Dec 23 2009
Dear Ms. Robb:
It’s been a while since I purchased one of the In Death books in hardcover (I prefer digital these days), so when I received my ordered paper copy of Kindred in Death in the mail I immediately noticed a couple of changes. Not only has the author photo been removed, but the Nora Roberts name has been removed from the book, as well, replaced only by a general bio for JD Robb as a pseudonym for a New York Times bestselling author. I wondered whether those superficial packaging changes boded any substantive changes between the covers, and indeed, this book seemed much more focused on the police procedural and mystery aspects of the series, rather than the romance and personal relationship issues. That was not necessarily a bad thing, but I wonder if it’s what kept me from feeling totally engaged in Kindred in Death.
When Eve Dallas gets called to the home of NYPSD Captain Jonah McMasters to oversee the investigation of the horrific rape and murder of his teenaged daughter, Deena, both Eve and the reader know that this case will be especially difficult. Whoever committed this crime did so in the McMasters home while the parents were away and left the body tied and ravaged for them to find upon return. It is clear right away to Eve that the death is intended as both fact and message, with strategic clues left for the police to find and critical pieces of evidence wiped away or corrupted by the killer(s). Captain McMasters, who has recently been promoted to his new position, is at a loss to imagine who might be responsible, and as far as either parent knew, Deena was still too innocent to have a boyfriend and, as the intelligent daughter of a cop, too savvy to simply let a stranger into the home. So it is up to Eve to discover not only the killer(s) but also the motive. And she must do so quickly, impeded by the lack of physical evidence at the scene and haunted by the memories of her own past.
It is difficult to talk about the procedural/mystery aspects of Kindred in Death without giving spoilers, so I will do my best to be thorough in my analysis without crossing into substantial spoiler territory.
I enjoy best the books where Eve is pitted against someone smart and where she truly has to match wits with her perp(s). Kindred in Death is one of those books, facilitated in large part by the fact that Eve does not have an immediate set of good suspects. What I like about these books is the way the reader tags along with Eve, putting the pieces together just as she is, struggling with the same gaps and frustrations and limitations. However, there can be a challenge in this approach, as well, which is that the reader, as a mere observer, may not feel a strong connection to the case and the perpetrator(s). And in this book, that was the case for me.
The murder of Deena McMasters was brutal and brutally described. Multiple times. The repetition, along with Eve’s strong visceral reaction, was likely intended to engage me, along with Eve, to the mystery through the victim’s death. A sixteen year old girl who was full of life and promise. Who was innocent. Who was loved by her parents and had a friendship with Jamie Lingstrom. Who was the daughter of a fellow cop. All of these links, all of the horror of the death. And yet I felt estranged from it all, even as I was reading. Was it because I could not get into the mind of the killer(s)? Was it because I’ve become inured to the many horrific crimes with which Eve has had to deal? Or was it because one of the key criminal players had far too little page presence, despite this person’s importance to understanding (not just solving) the mystery?

## Instructions:
(A) Reproduce the stretch of the Kindred in Death review from "Dec 23 2009" through "Kindred in Death.".
(B) In the Kindred in Death review, which two items does the writer say were removed from the hardcover copy?

## Data provided:
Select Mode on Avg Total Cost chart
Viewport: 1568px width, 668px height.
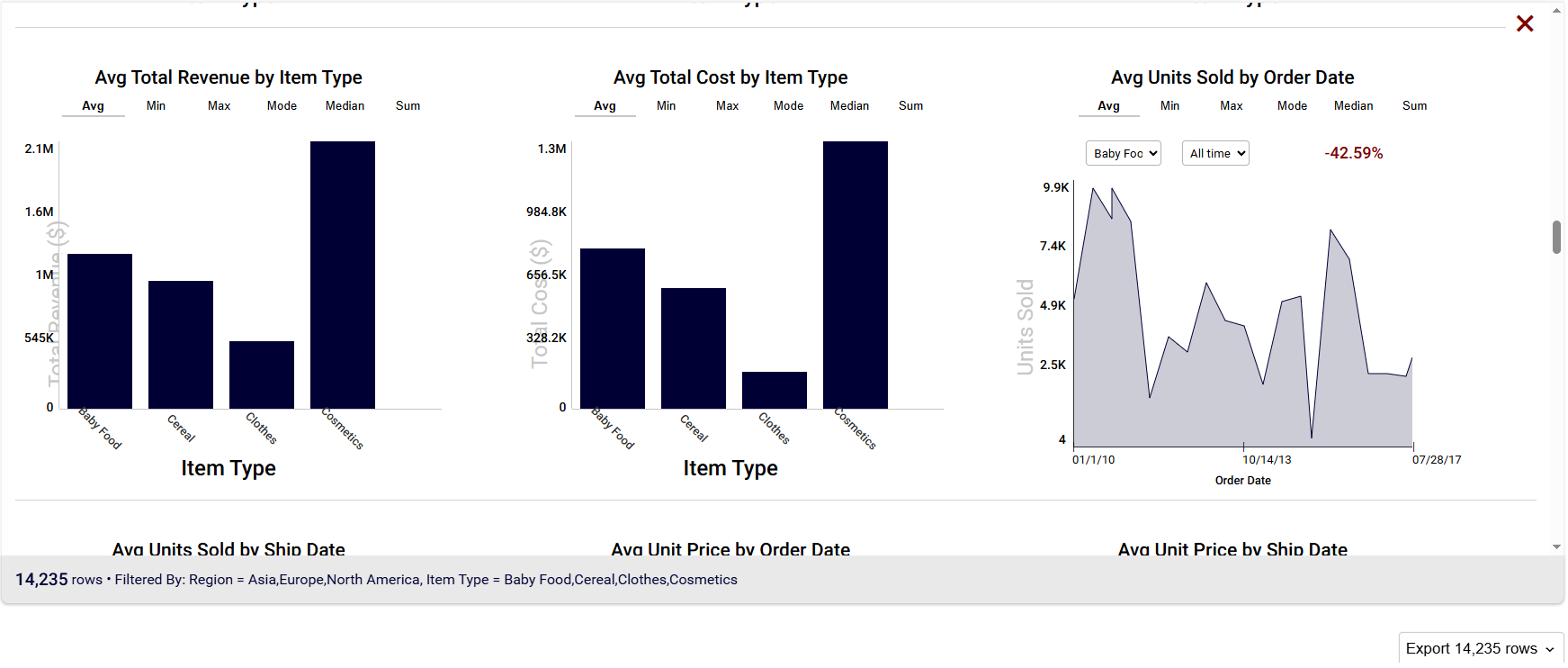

## Responses per task:
(A)
Dec 23 2009
Dear Ms. Robb:
It’s been a while since I purchased one of the In Death books in hardcover (I prefer digital these days), so when I received my ordered paper copy of Kindred in Death in the mail I immediately noticed a couple of changes. Not only has the author photo been removed, but the Nora Roberts name has been removed from the book, as well, replaced only by a general bio for JD Robb as a pseudonym for a New York Times bestselling author. I wondered whether those superficial packaging changes boded any substantive changes between the covers, and indeed, this book seemed much more focused on the police procedural and mystery aspects of the series, rather than the romance and personal relationship issues. That was not necessarily a bad thing, but I wonder if it’s what kept me from feeling totally engaged in Kindred in Death.

(B) The author photo and the Nora Roberts name were removed.